§ Exercise goal: Set down all of the lines below exactly as they are given.

• • • • •

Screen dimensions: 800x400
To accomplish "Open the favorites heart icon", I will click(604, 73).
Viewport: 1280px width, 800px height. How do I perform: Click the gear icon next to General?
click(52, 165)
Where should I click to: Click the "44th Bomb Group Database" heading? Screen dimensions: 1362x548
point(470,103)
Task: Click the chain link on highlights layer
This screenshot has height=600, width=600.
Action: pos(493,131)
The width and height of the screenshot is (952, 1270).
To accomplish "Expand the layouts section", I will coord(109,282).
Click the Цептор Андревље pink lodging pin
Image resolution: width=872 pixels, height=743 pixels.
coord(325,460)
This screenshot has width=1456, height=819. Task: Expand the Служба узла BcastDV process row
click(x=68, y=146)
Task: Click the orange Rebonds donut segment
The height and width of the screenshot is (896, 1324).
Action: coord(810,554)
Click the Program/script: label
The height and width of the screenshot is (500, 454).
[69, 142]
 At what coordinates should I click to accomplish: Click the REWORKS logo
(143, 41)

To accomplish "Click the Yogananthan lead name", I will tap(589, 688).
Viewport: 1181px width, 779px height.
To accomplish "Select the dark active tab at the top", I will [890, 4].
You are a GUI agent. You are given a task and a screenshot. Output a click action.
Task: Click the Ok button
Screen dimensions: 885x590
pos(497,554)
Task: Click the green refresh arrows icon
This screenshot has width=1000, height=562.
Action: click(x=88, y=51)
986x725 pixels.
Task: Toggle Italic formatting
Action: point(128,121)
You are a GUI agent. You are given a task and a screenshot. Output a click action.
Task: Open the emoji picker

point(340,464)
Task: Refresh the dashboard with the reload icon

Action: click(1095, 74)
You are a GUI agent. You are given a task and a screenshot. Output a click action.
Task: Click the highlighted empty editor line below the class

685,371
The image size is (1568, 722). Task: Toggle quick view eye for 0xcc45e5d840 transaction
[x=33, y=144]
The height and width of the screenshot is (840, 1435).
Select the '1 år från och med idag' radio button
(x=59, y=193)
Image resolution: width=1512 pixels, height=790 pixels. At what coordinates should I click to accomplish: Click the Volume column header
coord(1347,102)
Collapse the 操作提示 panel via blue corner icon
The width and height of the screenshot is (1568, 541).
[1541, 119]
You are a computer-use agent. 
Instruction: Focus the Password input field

• • • • •

§ Response below:
Screen dimensions: 800x400
To accomplish "Open the favorites heart icon", I will click(604, 73).
Viewport: 1280px width, 800px height. How do I perform: Click the gear icon next to General?
click(52, 165)
Where should I click to: Click the "44th Bomb Group Database" heading? Screen dimensions: 1362x548
point(470,103)
Task: Click the chain link on highlights layer
This screenshot has height=600, width=600.
Action: pos(493,131)
The width and height of the screenshot is (952, 1270).
To accomplish "Expand the layouts section", I will coord(109,282).
Click the Цептор Андревље pink lodging pin
Image resolution: width=872 pixels, height=743 pixels.
coord(325,460)
This screenshot has width=1456, height=819. Task: Expand the Служба узла BcastDV process row
click(x=68, y=146)
Task: Click the orange Rebonds donut segment
The height and width of the screenshot is (896, 1324).
Action: coord(810,554)
Click the Program/script: label
The height and width of the screenshot is (500, 454).
[69, 142]
 At what coordinates should I click to accomplish: Click the REWORKS logo
(143, 41)

To accomplish "Click the Yogananthan lead name", I will tap(589, 688).
Viewport: 1181px width, 779px height.
To accomplish "Select the dark active tab at the top", I will [890, 4].
You are a GUI agent. You are given a task and a screenshot. Output a click action.
Task: Click the Ok button
Screen dimensions: 885x590
pos(497,554)
Task: Click the green refresh arrows icon
This screenshot has width=1000, height=562.
Action: click(x=88, y=51)
986x725 pixels.
Task: Toggle Italic formatting
Action: point(128,121)
You are a GUI agent. You are given a task and a screenshot. Output a click action.
Task: Open the emoji picker

point(340,464)
Task: Refresh the dashboard with the reload icon

Action: click(1095, 74)
You are a GUI agent. You are given a task and a screenshot. Output a click action.
Task: Click the highlighted empty editor line below the class

685,371
The image size is (1568, 722). Task: Toggle quick view eye for 0xcc45e5d840 transaction
[x=33, y=144]
The height and width of the screenshot is (840, 1435).
Select the '1 år från och med idag' radio button
(x=59, y=193)
Image resolution: width=1512 pixels, height=790 pixels. At what coordinates should I click to accomplish: Click the Volume column header
coord(1347,102)
Collapse the 操作提示 panel via blue corner icon
The width and height of the screenshot is (1568, 541).
[1541, 119]
You are a computer-use agent. 
Instruction: Focus the Password input field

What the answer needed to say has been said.